04.3517 · Motion · 2004-10-06
Département de l'économie, de la formation et de la recherche
Liquidé
Wortlaut
Le Conseil fédéral est chargé de procéder, dans un délai d'une année, à un examen de toutes les conditions et charges prescrites dans l'agriculture, puis de soumettre au Parlement un projet prévoyant une réduction sensible de ces contraintes. Conjointement, il devra prévoir une amélioration de l'indemnisation des pertes présumées au titre des accords conclus dans le cadre de l'OMC, que les estimations situent entre 1 et 2 milliards de francs.

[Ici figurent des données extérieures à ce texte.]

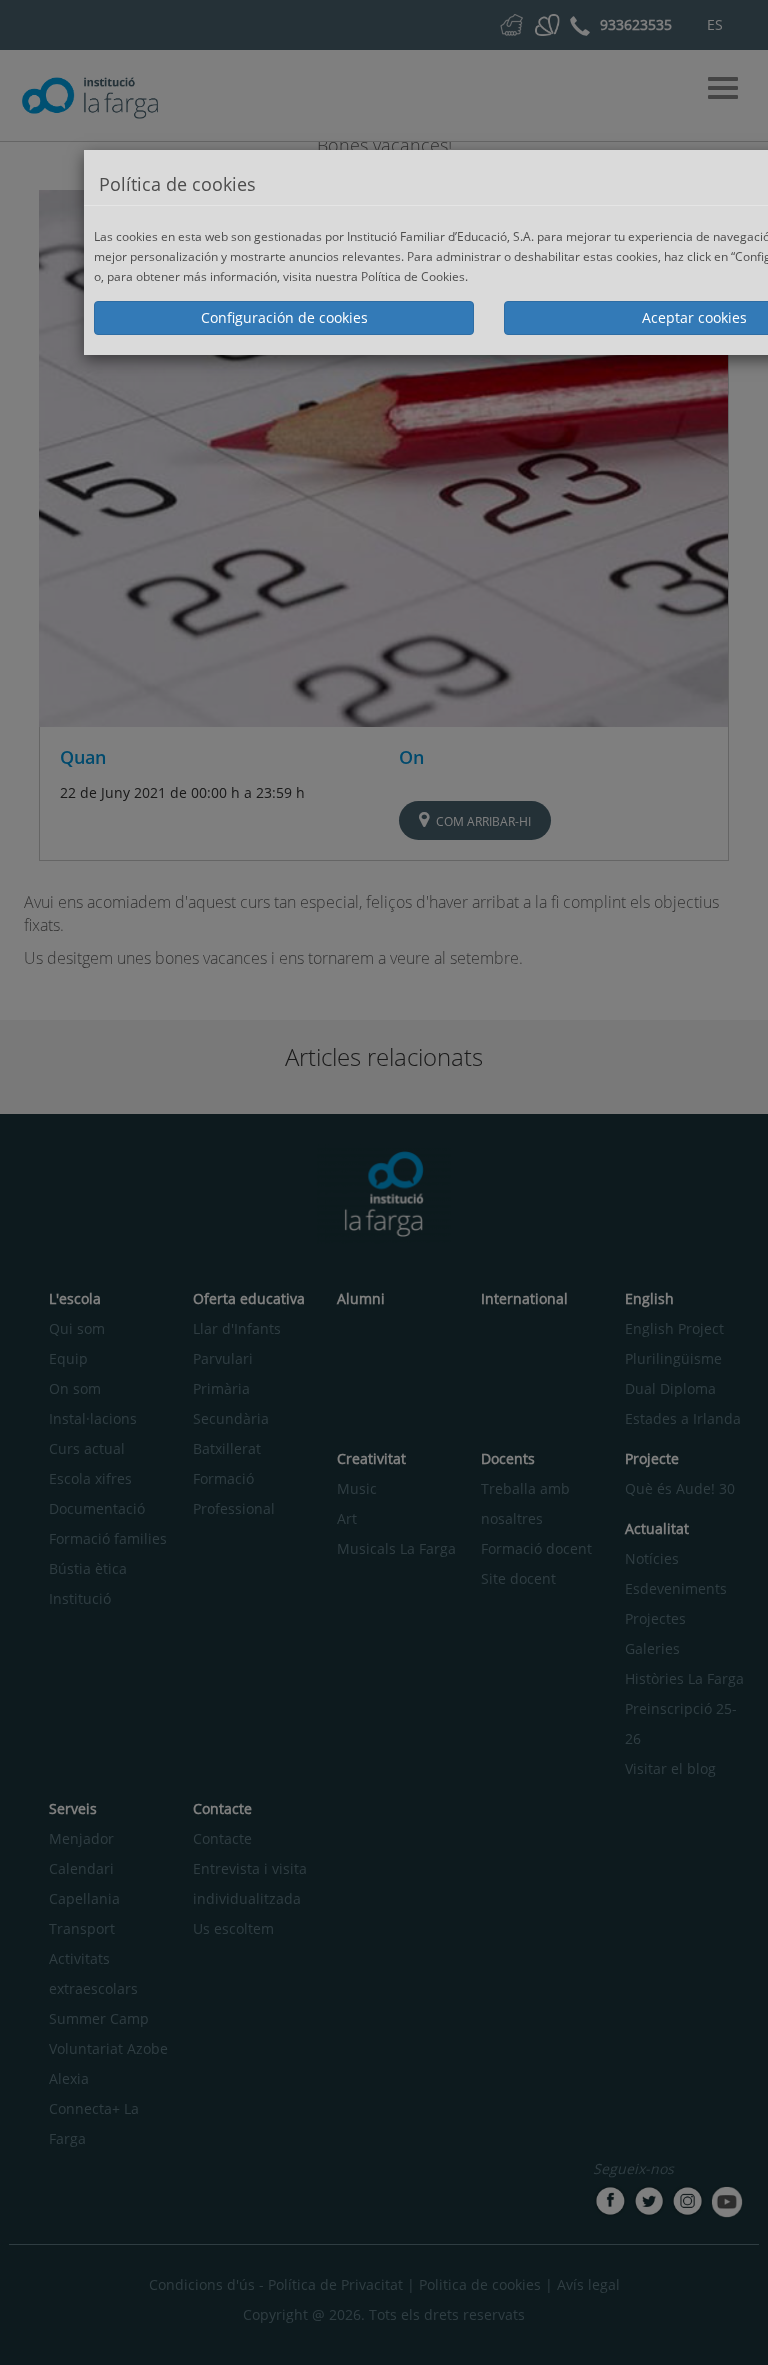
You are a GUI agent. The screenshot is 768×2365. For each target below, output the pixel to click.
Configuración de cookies (284, 317)
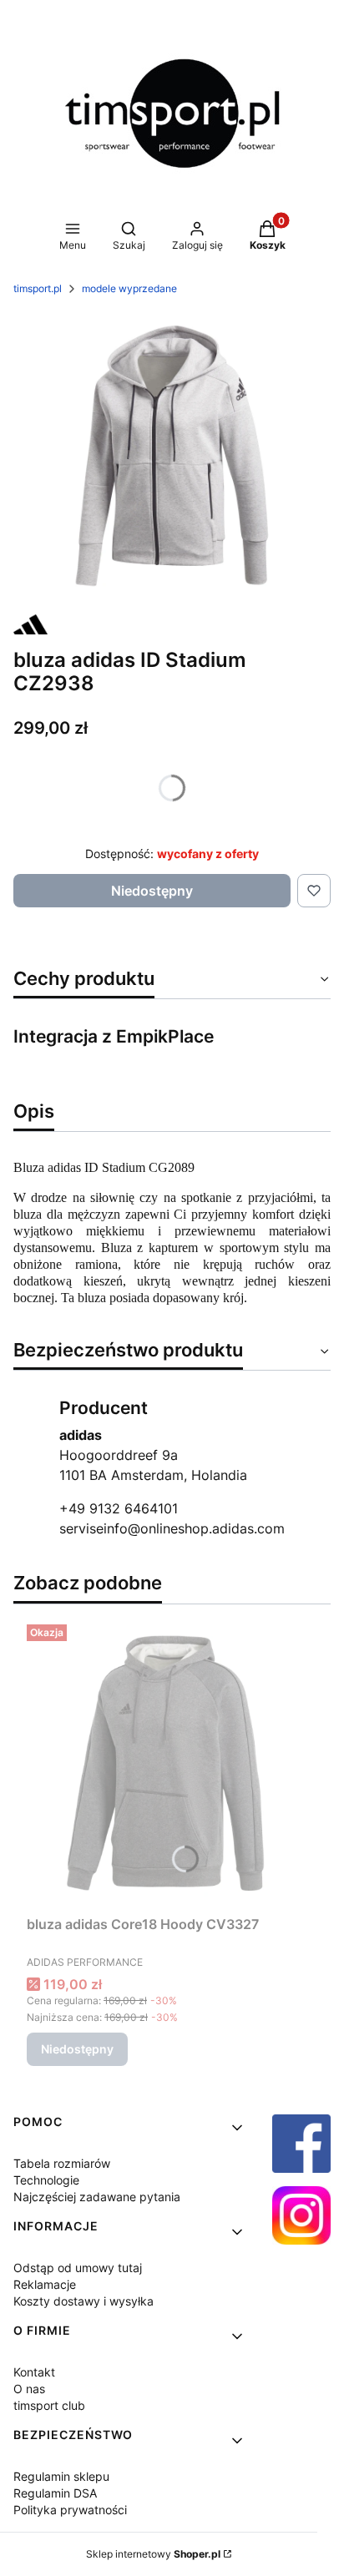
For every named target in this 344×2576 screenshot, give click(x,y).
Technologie (46, 2180)
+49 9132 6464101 (118, 1508)
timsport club (49, 2405)
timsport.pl (37, 288)
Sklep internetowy (153, 2554)
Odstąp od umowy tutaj (77, 2267)
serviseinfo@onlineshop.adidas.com (172, 1528)
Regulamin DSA (55, 2493)
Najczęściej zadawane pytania (96, 2197)
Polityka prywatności (70, 2510)
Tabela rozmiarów (61, 2163)
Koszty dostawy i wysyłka (83, 2301)
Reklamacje (44, 2284)
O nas (29, 2389)
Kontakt (34, 2372)
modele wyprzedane (129, 288)
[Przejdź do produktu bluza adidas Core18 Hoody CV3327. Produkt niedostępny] (172, 1763)
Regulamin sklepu (61, 2476)
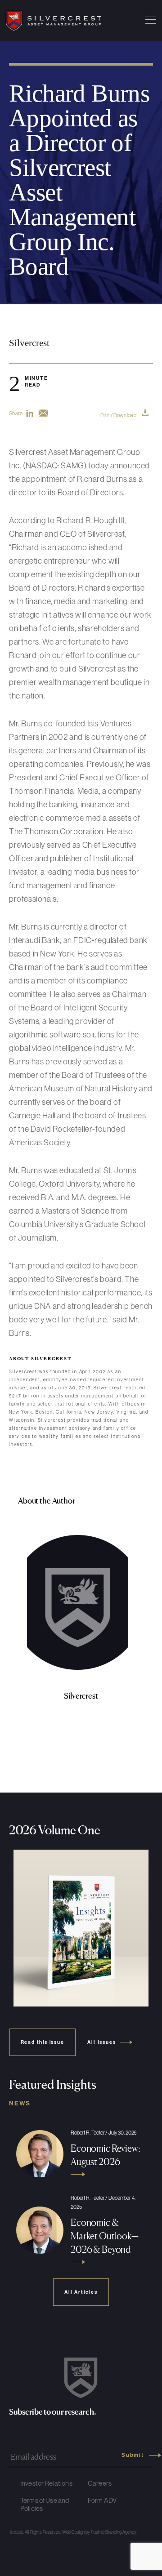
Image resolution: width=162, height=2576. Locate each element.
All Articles (81, 2292)
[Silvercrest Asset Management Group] (53, 21)
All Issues (101, 2042)
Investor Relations (46, 2483)
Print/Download (118, 415)
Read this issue (42, 2042)
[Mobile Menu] (150, 21)
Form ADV (102, 2500)
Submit (133, 2454)
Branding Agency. (121, 2532)
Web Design (73, 2532)
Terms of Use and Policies (44, 2504)
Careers (100, 2483)
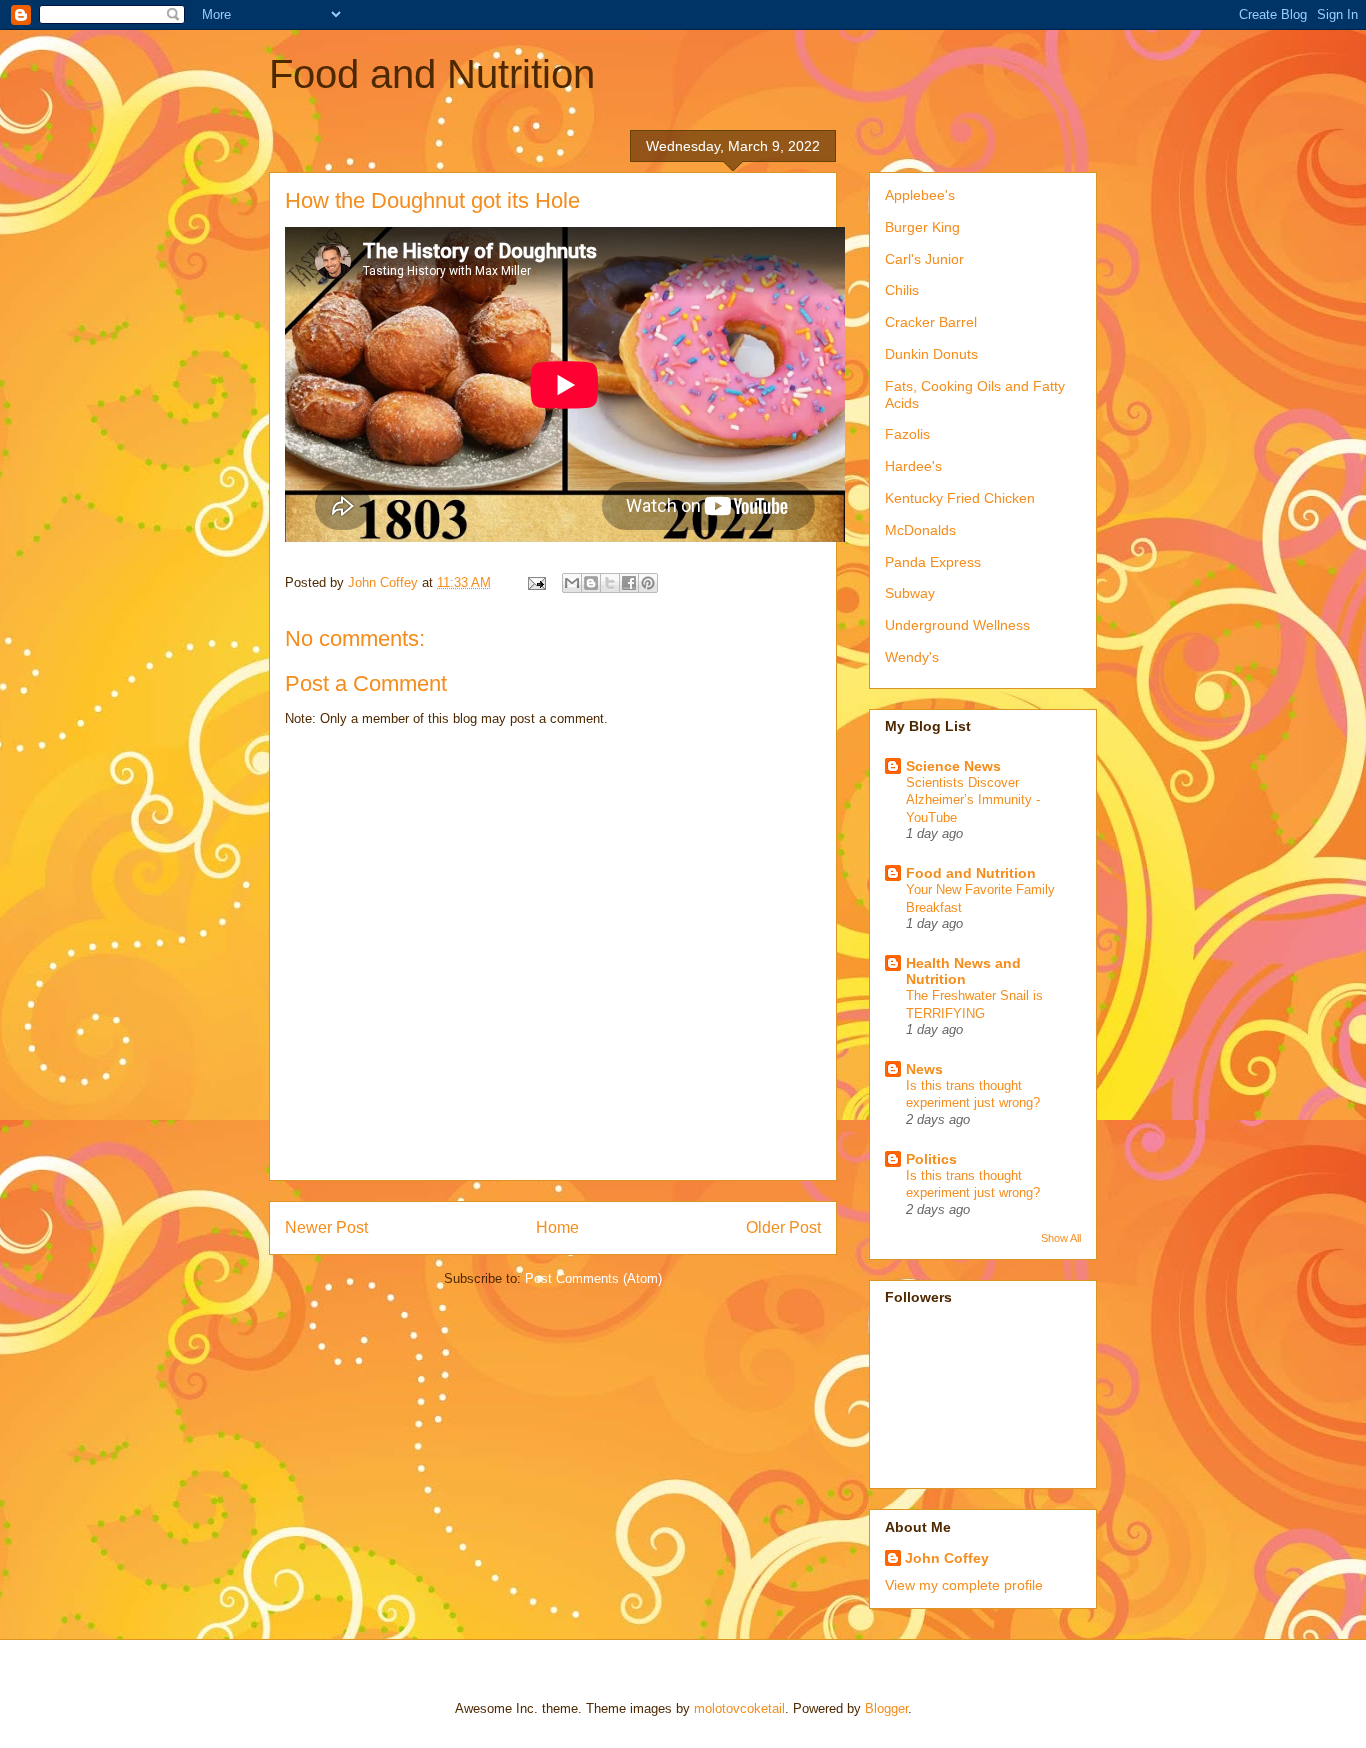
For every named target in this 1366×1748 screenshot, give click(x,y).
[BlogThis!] (591, 583)
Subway (910, 593)
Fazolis (907, 434)
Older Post (783, 1227)
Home (557, 1227)
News (924, 1069)
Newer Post (326, 1227)
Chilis (902, 290)
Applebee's (920, 195)
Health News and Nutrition (963, 971)
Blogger (886, 1708)
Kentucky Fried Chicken (960, 498)
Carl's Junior (924, 259)
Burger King (922, 227)
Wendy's (912, 657)
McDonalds (920, 530)
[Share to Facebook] (629, 583)
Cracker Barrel (931, 322)
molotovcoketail (739, 1708)
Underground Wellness (957, 625)
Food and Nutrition (432, 74)
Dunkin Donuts (931, 354)
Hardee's (913, 466)
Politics (931, 1159)
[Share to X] (610, 583)
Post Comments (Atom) (593, 1278)
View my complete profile (964, 1585)
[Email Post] (535, 582)
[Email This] (572, 583)
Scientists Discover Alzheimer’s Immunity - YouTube (973, 800)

Il examinera notamment de quelle manière le système compliqué de paiements directs généraux et écologiques que nous connaissons aujourd'hui peut être remplacé par un régime uniforme et moins contraignant sur le plan administratif.
Le Conseil fédéral soumettra en même temps au Parlement des mesures prévoyant un relèvement de la charge de travail minimale en unité de main-d'oeuvre standard de 0,5 à 0,6 UMOS pour la détermination du droit aux paiements directs d'une exploitation. Les conditions en vigueur devront être totalement revues et les calculs devront se fonder sur des exploitations bien organisées satisfaisant aux exigences de productivité actuelles.
Begründung
La multifonctionnalité et la compétitivité sont deux notions qui semblent de moins en moins conciliables : d'une part, parce que la première implique un lourd arsenal réglementaire et un dispositif de contrôle coûteux et, d'autre part, parce que les innombrables charges et conditions imposées à l'agriculture ainsi que certaines réglementations comme celles de l'aménagement du territoire, de la protection des eaux et de la protection de l'environnement restreignent de plus en plus la liberté d'entreprendre, condition essentielle pour assurer la compétitivité d'une exploitation. De plus, les multiples paiements directs versés dans l'agriculture poursuivent parfois des buts contradictoires. Autant de raisons qui empêchent donc le développement d'une agriculture compétitive et indépendante. Cela ressort également du fait que notre agriculture est régie, en comparaison internationale, par des dispositions de commerce extérieur très restrictives qui se justifient de moins en moins au regard des politiques économiques actuelles.
L'agriculture est soumise à un nombre de conditions et charges extrêmement élevé qui accroissent les coûts de production au point que les paysans suisses ne sont pratiquement plus en mesure de faire face à une concurrence étrangère de plus en plus large et à la baisse des tarifs douaniers. Partant de ce constat, il importe aujourd'hui de donner à l'agriculture les moyens nécessaires pour affronter l'avenir. Ceci suppose, premièrement, une réduction des coûts en général et dans l'agriculture en particulier. Deuxièmement, le système des paiements directs devra être simplifié même si les exigences déterminant le droit aux paiements directs devraient être relevées pour permettre un changement structurel salutaire. Enfin, certains paiements directs écologiques devraient être revus afin que le consommateur sache que les prestations écologiques spéciales fournies par l'agriculture appellent une rémunération en conséquence. Le but est d'amener à faire payer plus le consommateur que le contribuable pour ce genre de prestations.
Antrag des Bundesrates
Le Conseil fédéral propose de rejeter la motion.
Stellungnahme des Bundesrates
Le Conseil fédéral examinera les mesures de politique agricole et notamment les aspects administratifs dans le cadre de la révision "Politique agricole 2011". Il soumettra à la discussion les propositions qui en résulteront quant à l'évolution future de la politique agricole lors d'une consultation, en automne 2005, qui portera également sur les grandes lignes des trois enveloppes financières 2008-2011.
L'évolution sur le plan international (OMC) jouera un rôle décisif dans l'élaboration de la politique agricole suisse. Celle-ci doit garantir, malgré le durcissement des conditions-cadres, que l'agriculture soit à même d'accomplir ses multiples tâches. La motion remet en question cet objectif fixé dans la Constitution.
L'auteur de la motion charge le Conseil fédéral de procéder à un examen, tout en définissant des résultats possibles. Si la motion était acceptée, le Conseil fédéral serait contraint de relever la limite pour l'octroi de paiements directs, qui passerait de 0,25 unités de main-d'oeuvre standard (UMOS) actuellement à 0,5 ou 0,6 UMOS.
Comme le Conseil fédéral prévoit de lancer une consultation sur l'évolution future de la politique agricole d'ici une année et ne souhaite pas anticiper sur ses résultats, il recommande de rejeter la motion. Au cas où elle serait néanmoins acceptée, il proposerait au second conseil de la transformer en une simple demande d'examen.
Le Conseil fédéral propose de rejeter la motion.